## Text excerpt
----------------
# Auto screws



## DSJOHN (Apr 5, 2010)

Guys-got 8 boxes of auto screws that fit senco and 1box for quickdrive[plus the quickdrive head/new] Make a fair offer-


----------



## betterdrywall (May 4, 2010)

John is everything OK? Hope all is well.


----------



## cdwoodcox (Jan 3, 2011)

Are you selling seperately or is it an all or none deal.


----------



## DSJOHN (Apr 5, 2010)

Cory--separate is fine they are 2 different species,at 50 I dont hang as much anymore/plus the economy/most builders hang their own around hear[ouch] now


----------



## ding (Jan 19, 2011)

3 months ago I would have been all over the senco's


----------



## DSJOHN (Apr 5, 2010)

ding said:


> 3 months ago I would have been all over the senco's


Make an offer --there are only 2 answers:yes:


----------



## ding (Jan 19, 2011)

DSJOHN said:


> Make an offer --there are only 2 answers:yes:


I would but i dont have enough sheets left to put up. maybe 2 boxes worth and i have 1 1/2 left.
where in NH are you.


----------



## DSJOHN (Apr 5, 2010)

ding said:


> I would but i dont have enough sheets left to put up. maybe 2 boxes worth and i have 1 1/2 left.
> where in NH are you.


15 miles north of Keene,nh


----------
----------------
## Dataset records
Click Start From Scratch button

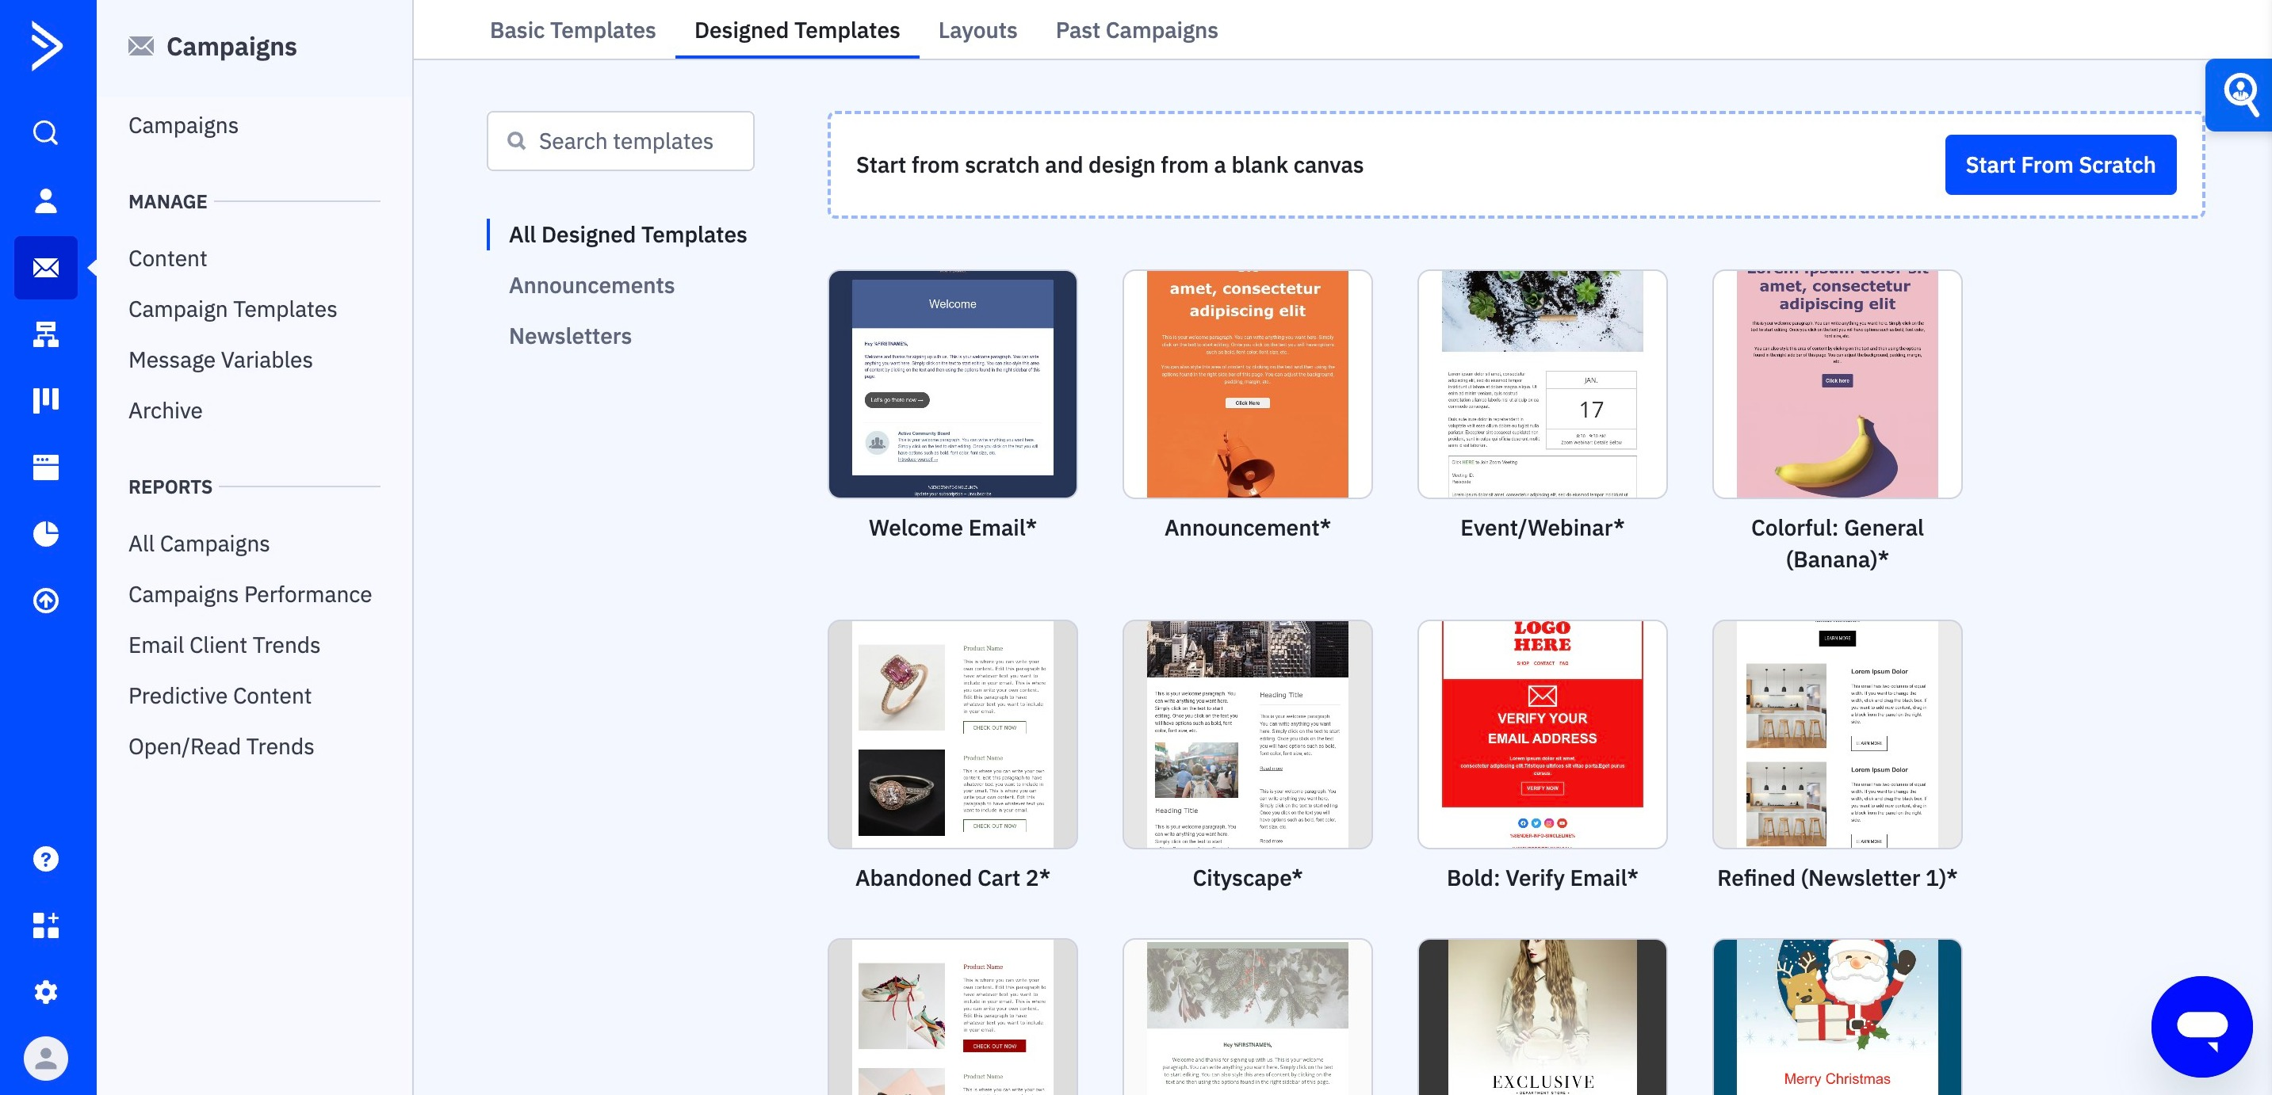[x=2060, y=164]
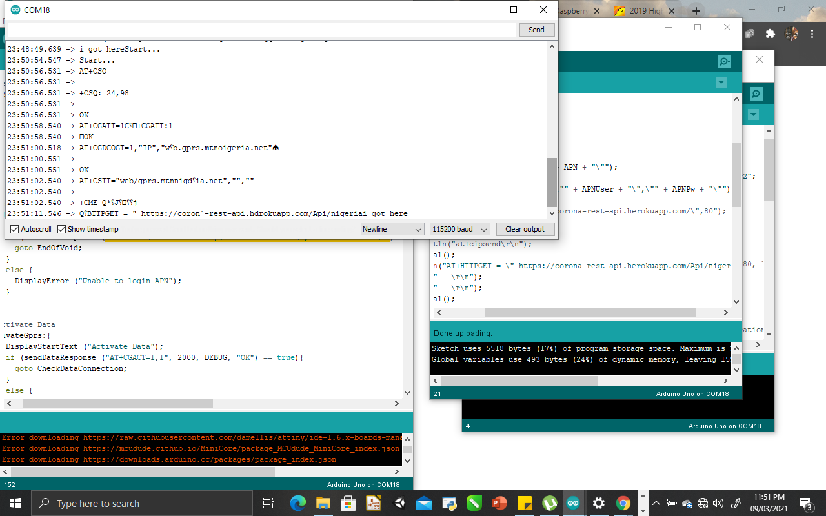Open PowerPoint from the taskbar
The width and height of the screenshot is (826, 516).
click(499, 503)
----------------
## Written instruction 1
Do these statements agree with the auto screws thread? (a) The seller has more boxes of screws for Senco than for Quickdrive. (b) The seller will only sell everything as one lot. (c) The seller is located south of Keene. For each, answer yes or no and quote the words from the thread that decide it.
## Written instruction 2
Which usernames post in the auto screws thread? List each one once.

## Output 1
(a) Yes: "got 8 boxes of auto screws that fit senco and 1box for quickdrive"
(b) No: "separate is fine"
(c) No: "15 miles north of Keene,nh"

## Output 2
DSJOHN, betterdrywall, cdwoodcox, ding